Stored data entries
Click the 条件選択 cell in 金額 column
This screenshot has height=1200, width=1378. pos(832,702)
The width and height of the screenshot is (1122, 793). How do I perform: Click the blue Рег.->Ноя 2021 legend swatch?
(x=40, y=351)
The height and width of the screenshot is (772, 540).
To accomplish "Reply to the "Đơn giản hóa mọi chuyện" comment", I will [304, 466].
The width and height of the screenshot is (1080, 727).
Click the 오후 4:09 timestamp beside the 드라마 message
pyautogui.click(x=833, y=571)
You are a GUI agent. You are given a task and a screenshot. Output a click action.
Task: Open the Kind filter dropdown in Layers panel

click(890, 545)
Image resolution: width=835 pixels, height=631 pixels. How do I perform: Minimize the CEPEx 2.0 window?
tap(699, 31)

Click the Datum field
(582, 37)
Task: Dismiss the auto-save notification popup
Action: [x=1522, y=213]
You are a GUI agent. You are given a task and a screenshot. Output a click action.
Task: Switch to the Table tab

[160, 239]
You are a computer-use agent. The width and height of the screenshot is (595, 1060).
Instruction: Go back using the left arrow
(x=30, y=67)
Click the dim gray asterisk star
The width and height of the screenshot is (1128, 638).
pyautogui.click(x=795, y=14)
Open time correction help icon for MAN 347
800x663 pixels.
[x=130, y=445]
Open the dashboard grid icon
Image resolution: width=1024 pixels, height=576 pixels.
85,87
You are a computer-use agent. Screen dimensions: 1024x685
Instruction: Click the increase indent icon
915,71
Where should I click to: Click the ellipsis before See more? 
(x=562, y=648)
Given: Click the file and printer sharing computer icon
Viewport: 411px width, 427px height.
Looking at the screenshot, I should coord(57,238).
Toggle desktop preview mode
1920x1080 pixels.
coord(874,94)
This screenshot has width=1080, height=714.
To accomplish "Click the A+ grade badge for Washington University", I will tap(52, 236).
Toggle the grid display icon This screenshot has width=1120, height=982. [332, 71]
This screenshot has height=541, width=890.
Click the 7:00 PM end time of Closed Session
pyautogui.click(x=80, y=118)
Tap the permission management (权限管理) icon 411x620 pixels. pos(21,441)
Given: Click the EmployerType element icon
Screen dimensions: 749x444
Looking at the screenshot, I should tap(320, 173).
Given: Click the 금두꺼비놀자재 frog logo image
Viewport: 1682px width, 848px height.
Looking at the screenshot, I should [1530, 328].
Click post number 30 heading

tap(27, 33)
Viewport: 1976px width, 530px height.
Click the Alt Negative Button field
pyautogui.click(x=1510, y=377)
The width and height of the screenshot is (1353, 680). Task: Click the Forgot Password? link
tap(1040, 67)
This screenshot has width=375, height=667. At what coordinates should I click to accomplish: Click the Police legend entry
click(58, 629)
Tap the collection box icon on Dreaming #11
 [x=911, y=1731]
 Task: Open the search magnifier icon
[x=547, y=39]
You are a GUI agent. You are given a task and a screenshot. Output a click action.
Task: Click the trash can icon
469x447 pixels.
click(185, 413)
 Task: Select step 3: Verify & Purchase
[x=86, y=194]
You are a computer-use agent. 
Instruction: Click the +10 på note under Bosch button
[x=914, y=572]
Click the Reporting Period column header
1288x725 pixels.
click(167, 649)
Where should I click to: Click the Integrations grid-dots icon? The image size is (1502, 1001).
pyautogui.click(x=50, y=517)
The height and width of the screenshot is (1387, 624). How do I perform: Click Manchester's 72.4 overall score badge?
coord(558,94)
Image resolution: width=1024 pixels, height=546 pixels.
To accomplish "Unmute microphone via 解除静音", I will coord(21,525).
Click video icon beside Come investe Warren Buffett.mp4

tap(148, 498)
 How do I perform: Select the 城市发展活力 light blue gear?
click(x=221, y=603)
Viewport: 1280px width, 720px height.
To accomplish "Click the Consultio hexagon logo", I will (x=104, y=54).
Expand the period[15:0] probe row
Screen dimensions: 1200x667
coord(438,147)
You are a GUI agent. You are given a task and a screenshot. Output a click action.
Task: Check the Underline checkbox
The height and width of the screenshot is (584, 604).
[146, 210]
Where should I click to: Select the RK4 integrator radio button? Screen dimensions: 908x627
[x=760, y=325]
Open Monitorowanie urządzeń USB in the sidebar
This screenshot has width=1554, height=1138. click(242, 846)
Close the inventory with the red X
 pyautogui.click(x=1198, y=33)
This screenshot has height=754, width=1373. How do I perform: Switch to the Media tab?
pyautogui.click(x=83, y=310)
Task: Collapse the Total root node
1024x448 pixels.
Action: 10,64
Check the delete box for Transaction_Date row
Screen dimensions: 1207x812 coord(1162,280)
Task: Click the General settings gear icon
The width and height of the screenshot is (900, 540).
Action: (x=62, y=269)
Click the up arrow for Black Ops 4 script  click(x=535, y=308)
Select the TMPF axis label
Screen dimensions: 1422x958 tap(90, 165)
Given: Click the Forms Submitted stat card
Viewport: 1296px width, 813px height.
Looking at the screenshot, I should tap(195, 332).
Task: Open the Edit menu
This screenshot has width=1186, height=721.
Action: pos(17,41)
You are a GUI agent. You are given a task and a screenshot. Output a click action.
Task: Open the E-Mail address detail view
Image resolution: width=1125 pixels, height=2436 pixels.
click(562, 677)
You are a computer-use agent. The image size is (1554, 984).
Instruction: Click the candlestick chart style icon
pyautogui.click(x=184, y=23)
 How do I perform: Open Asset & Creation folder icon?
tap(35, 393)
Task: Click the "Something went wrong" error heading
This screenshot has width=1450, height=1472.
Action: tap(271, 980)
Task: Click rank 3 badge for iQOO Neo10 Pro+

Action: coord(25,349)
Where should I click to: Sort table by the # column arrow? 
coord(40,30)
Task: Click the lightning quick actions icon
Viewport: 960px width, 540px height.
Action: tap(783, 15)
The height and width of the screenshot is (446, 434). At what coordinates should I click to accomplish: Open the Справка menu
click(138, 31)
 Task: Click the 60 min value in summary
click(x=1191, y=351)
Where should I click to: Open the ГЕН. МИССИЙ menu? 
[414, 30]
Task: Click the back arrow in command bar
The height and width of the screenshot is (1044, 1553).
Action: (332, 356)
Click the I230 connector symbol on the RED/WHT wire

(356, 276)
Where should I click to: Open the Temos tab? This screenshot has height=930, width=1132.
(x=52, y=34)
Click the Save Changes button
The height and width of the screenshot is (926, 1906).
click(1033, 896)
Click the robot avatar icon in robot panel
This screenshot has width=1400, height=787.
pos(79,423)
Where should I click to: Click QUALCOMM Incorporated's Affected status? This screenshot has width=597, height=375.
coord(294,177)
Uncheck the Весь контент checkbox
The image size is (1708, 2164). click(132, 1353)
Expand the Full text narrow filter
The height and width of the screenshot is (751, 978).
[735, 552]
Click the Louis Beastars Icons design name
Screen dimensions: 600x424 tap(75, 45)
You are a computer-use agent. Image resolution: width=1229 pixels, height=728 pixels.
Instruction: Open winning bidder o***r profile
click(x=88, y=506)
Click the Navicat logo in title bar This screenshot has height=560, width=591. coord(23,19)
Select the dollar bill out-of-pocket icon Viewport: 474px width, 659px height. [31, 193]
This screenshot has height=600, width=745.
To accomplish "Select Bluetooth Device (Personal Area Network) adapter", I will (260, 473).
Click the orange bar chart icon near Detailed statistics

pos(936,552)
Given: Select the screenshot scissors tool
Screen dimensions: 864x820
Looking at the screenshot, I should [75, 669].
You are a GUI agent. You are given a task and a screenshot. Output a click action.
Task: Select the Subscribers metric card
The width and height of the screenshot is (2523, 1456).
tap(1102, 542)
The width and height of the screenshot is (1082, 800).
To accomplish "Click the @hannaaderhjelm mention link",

Work to complete:
Transcribe the lines above between the line holding "Instruction: Open winning" and the line holding "This screenshot has height=600, width=745.", inclusive, exactly as they stand and with nothing added.

Response below:
Instruction: Open winning bidder o***r profile
click(x=88, y=506)
Click the Navicat logo in title bar This screenshot has height=560, width=591. coord(23,19)
Select the dollar bill out-of-pocket icon Viewport: 474px width, 659px height. [31, 193]
This screenshot has height=600, width=745.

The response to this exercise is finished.